» DATA FOR THE TASK
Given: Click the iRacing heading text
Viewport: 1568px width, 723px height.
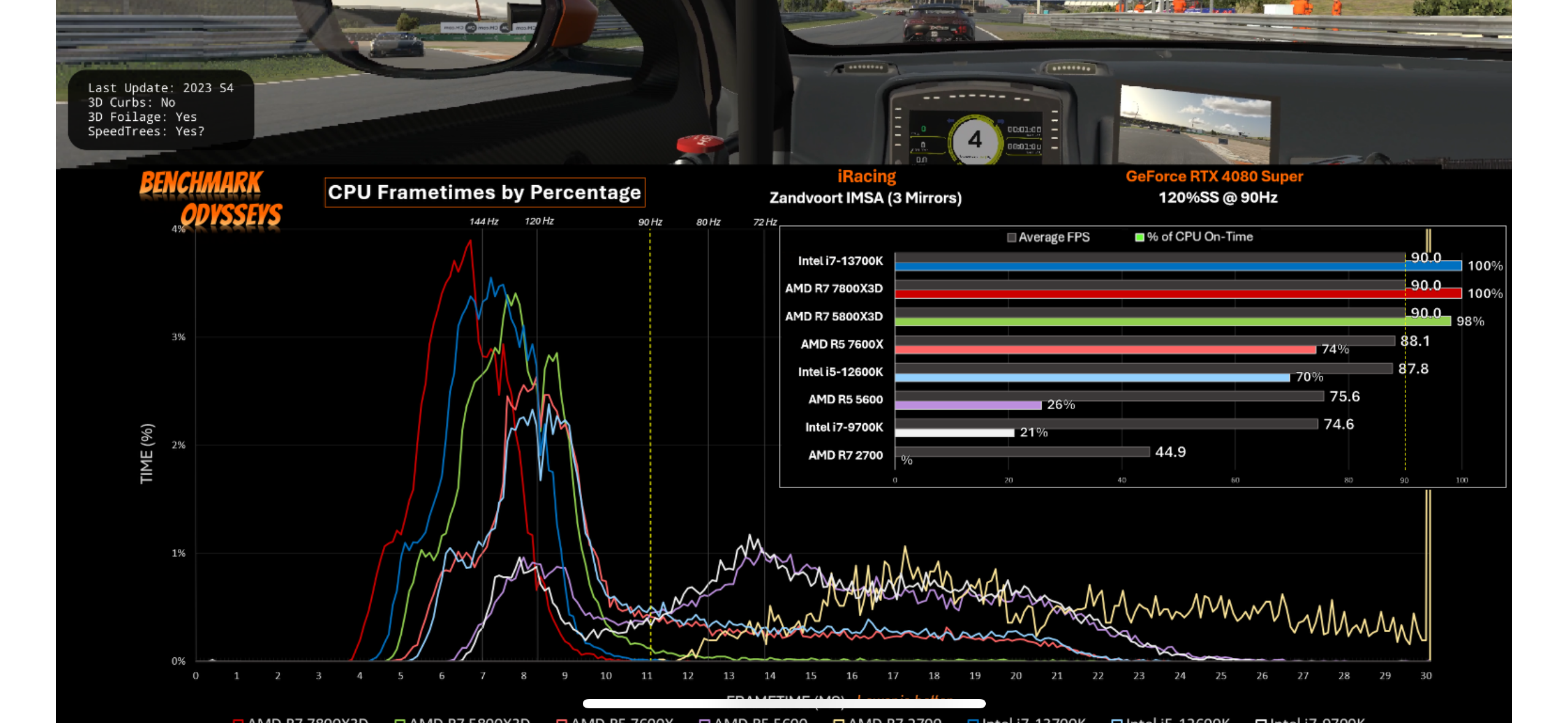Looking at the screenshot, I should coord(866,177).
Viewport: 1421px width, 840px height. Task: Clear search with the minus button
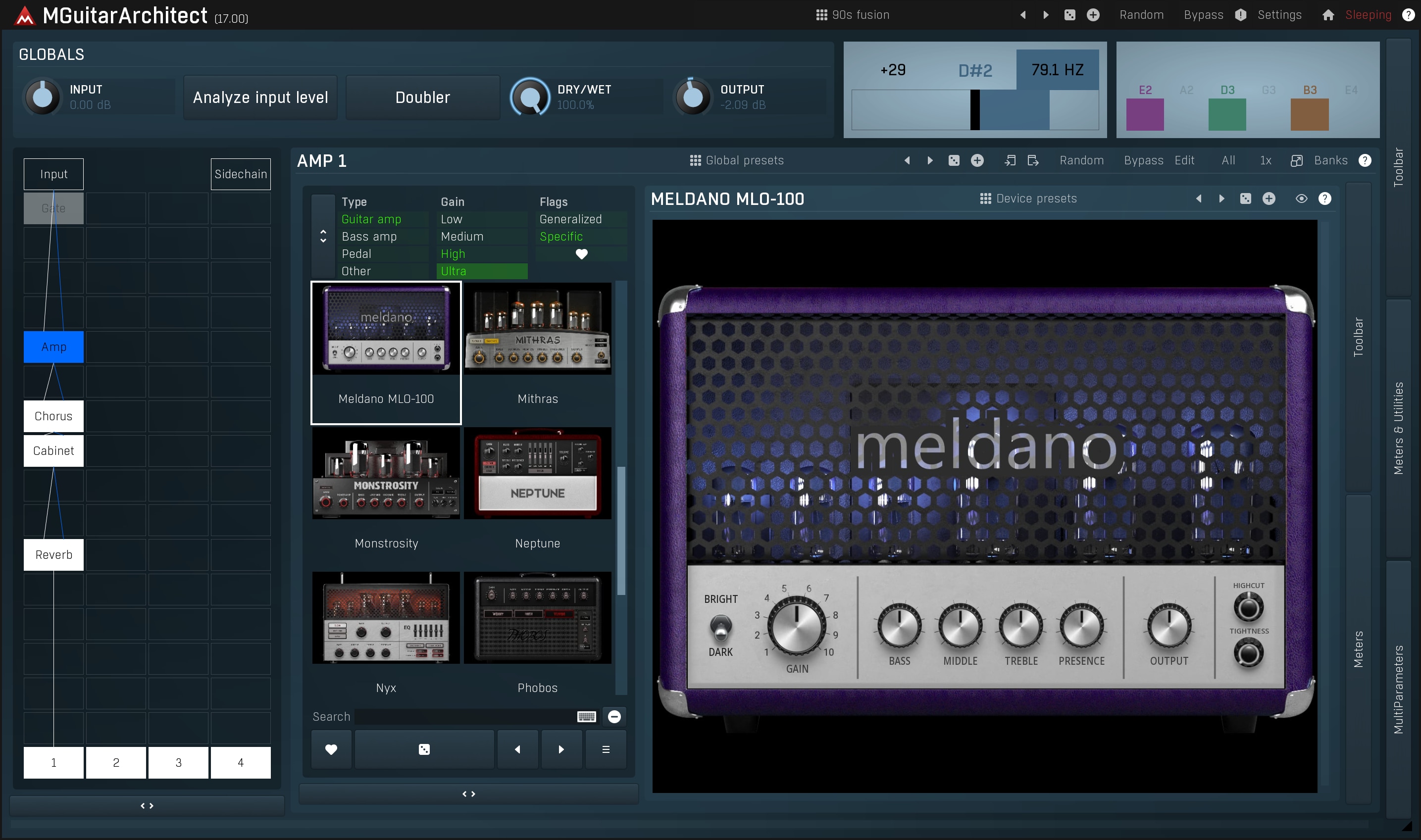point(613,717)
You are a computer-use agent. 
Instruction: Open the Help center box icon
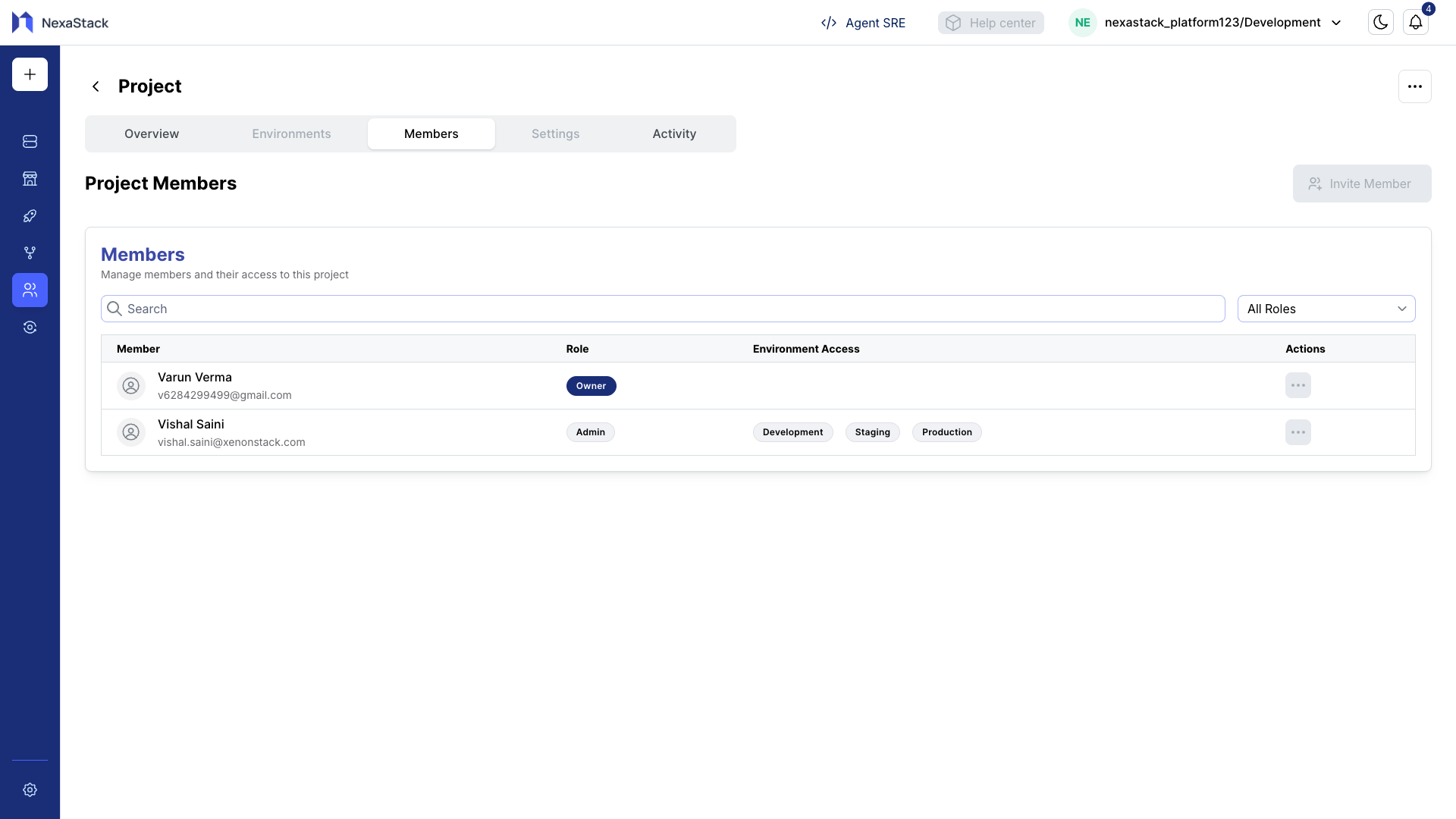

» WHAT YOU SHOULD DO
Every line between the one containing "Viewport: 1568px width, 723px height." and the last line of the data above, both included, should be copied exactly, but not the pictures.

» PROBLEM SOLUTION
Viewport: 1568px width, 723px height.
Looking at the screenshot, I should coord(866,177).
Viewport: 1421px width, 840px height. Task: Clear search with the minus button
point(613,717)
You are a computer-use agent. 
Instruction: Open the Help center box icon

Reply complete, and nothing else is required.